Tears stream down Lavendera’s face while broken sobs continue racking her chest. “I’m so tired.”
“I know, child. But I need you to be strong for a little while longer.”
I glance around at my friends. They all seem to be thinking the same thing, because they nod.
All except Orion, who is staring at Isera with intense eyes.
My heart jerks at the reminder of that. Orion now knows that Isera lied, which means that his promise to help us is no longer valid.
And that means that we have lost the Unseelie Court.
But we have also gained a lot.
After seeing all my friends nod, I shift my gaze back to Lavendera and the Dryad Queen. “We will help you find the Soul of Trees.”
Lavendera just continues crying, her eyes sliding in and out of focus as the Mother Dryad no doubt continues taking over her mind for periods of time. But the Dryad Queen lifts her head and looks up at me.
Her eyes are serious as she gives me a slow nod. “And you have brought Lavendera back to us, and in so doing moved the Mother Dryad out of harm’s way, which means that we will honor our agreement. The dryads will go to war.”
My heart stutters as both dread and anticipation swirl through my chest.
The dryads are with us. And with Lavendera no longer helping the Icehearts, they have lost their ability to use dragon steel.
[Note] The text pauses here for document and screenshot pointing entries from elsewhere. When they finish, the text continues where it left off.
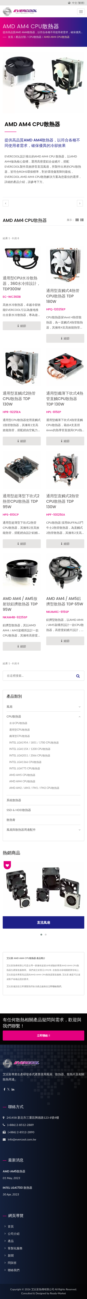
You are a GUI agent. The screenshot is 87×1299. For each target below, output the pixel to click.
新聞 (11, 1255)
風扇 (9, 706)
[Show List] (82, 219)
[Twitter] (8, 1089)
Which means that Rin Tanaka is now on our side, which in turn means that half of the other dragon clans are as well.
We also know how to remove the thorn forest. And what’s more, we have someone who was alive six thousand years ago.
Lavendera knows everything that happened back then.
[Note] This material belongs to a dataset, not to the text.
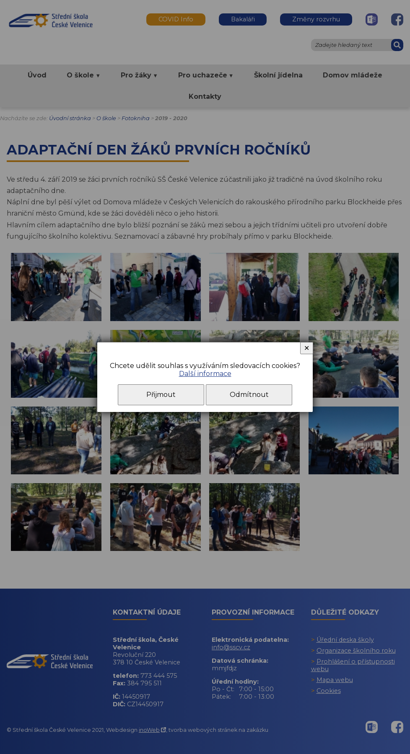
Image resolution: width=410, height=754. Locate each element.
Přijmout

She knows everything about our culture. She must know how the partnership between fae and dragon shifters worked.
For the first time in weeks, hope washes through my soul like warm summer waves.
This mission was a roaring success. At long last, we might finally have everything we need to take the fight to the Icehearts. We might actually win this war now.
With a smile on my face, I look up to meet my friends’ eyes again.
Alarm crackles up my spine.
I scream as an arrow shoots straight towards Draven’s neck.